Fear, Life and Writing

I didn’t know when I decided to take a couple weeks off for the holidays that it would lead to a 3-month absence from this blog and my daily writing practice.

The funny thing about that is that life has, overall, been pretty good. I’m getting back on track – I’m back at work (as a tax preparer of all things) and that’s good because after my back injury, it was questionable if I would ever work again. I’m preparing for a major life change in the form of a move to Homer, Alaska (the first big thing I’ve done in a few…err…10 years).

It’s true I have a lot on my mind. But that’s no excuse. Why haven’t I been writing?

Fear.

It doesn’t really make sense. When my life fell apart, I kept writing. I wrote when my fiancé and I split up. I wrote every day after my back injury, even when I was in too much pain to do anything else. Why, now that I’m getting my shit together, am I afraid?

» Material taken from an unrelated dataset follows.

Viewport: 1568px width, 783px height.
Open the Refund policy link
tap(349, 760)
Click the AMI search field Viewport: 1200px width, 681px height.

I’m afraid because I am finally getting my shit together.

I’m afraid that this writing thing might actually work out, and maybe even pay off in the long run. And if it does, then what do I do?

You don’t have to answer that, because I do know the answer. No matter what the question, the answer is the same: keep writing. I seem to have lost track of that lately.

Digging Through A Block

I don’t like the phrase writer’s block. It takes the responsibility off me as the writer and indicates that there is some external force that’s stopping me from writing. What really happens is one of two things: I’m being lazy, or I’m going in the wrong direction with my story. (As I write this, I can hear my character Lauren screaming from the open Word document “You moron! I don’t want to do that. I should ___________.” It’s quite shocking that she’s yelling at me this way as she’s normally quite calm and composed.)

After a dismal 400-word writing day yesterday (my typical day is about 1500 words), I was watching a really boring documentary about Mesopotamia at 1AM while writing in my journal and I wrote “I think I’m off on the wrong track. I need to write the scene instead of summarizing with Lauren thinking about it after the fact. Show, don’t tell.” Which proves that sometimes I need to take a step back from work, get really bored, write in a journal, and then I find the answer. It also proves that “show don’t tell” has been beaten into my head so much from writing classes and books about writing and beta readers that I’m even resorting to telling that to myself.

The very next sentence in my journal is “well, at least I figured out what’s wrong.”

If you’re blocked, ask yourself “am I being lazy?” And be honest. If you are, be kind to yourself. Maybe you’ve been crushing your word count goal daily for the past few weeks and you need the downtime. Take the day off. On the other hand, if you’re just putting off writing, get off the Internet, right now, and write 100 words. Go ahead. I’ll be here when you get back.

For me, it’s harder when the block is because my story has wandered away from where I had planned for it to go. I have a couple techniques for this. I’ve been keeping a journal since I was about 13. I like the leather covered ones, and I’m particular about my pens. I have three questions that I work with. Do my characters want to do something else? What other choices are there? And when should this change take place? Usually this process take a half an hour or so. Write freely, without stopping, for as long as you need to.

Now that I have found the problem, I have to trash the last few days’ work and fix it. I don’t like having to do this, but I have learned to be ruthless with my work. No one can kill my lousy work like me. So I do it. If I think it might have merit, I have a folder in my documents called “trash” where I put things that I have deleted but may be useful later. That generally doesn’t happen. Usually I look it over and wonder what I was thinking, clogging up my hard drive with that much junk. But it’s less traumatic than deleting it outright, so I work with it.

Anyway, now that my characters and I are in agreement about where the story is going, I think I can get some work done.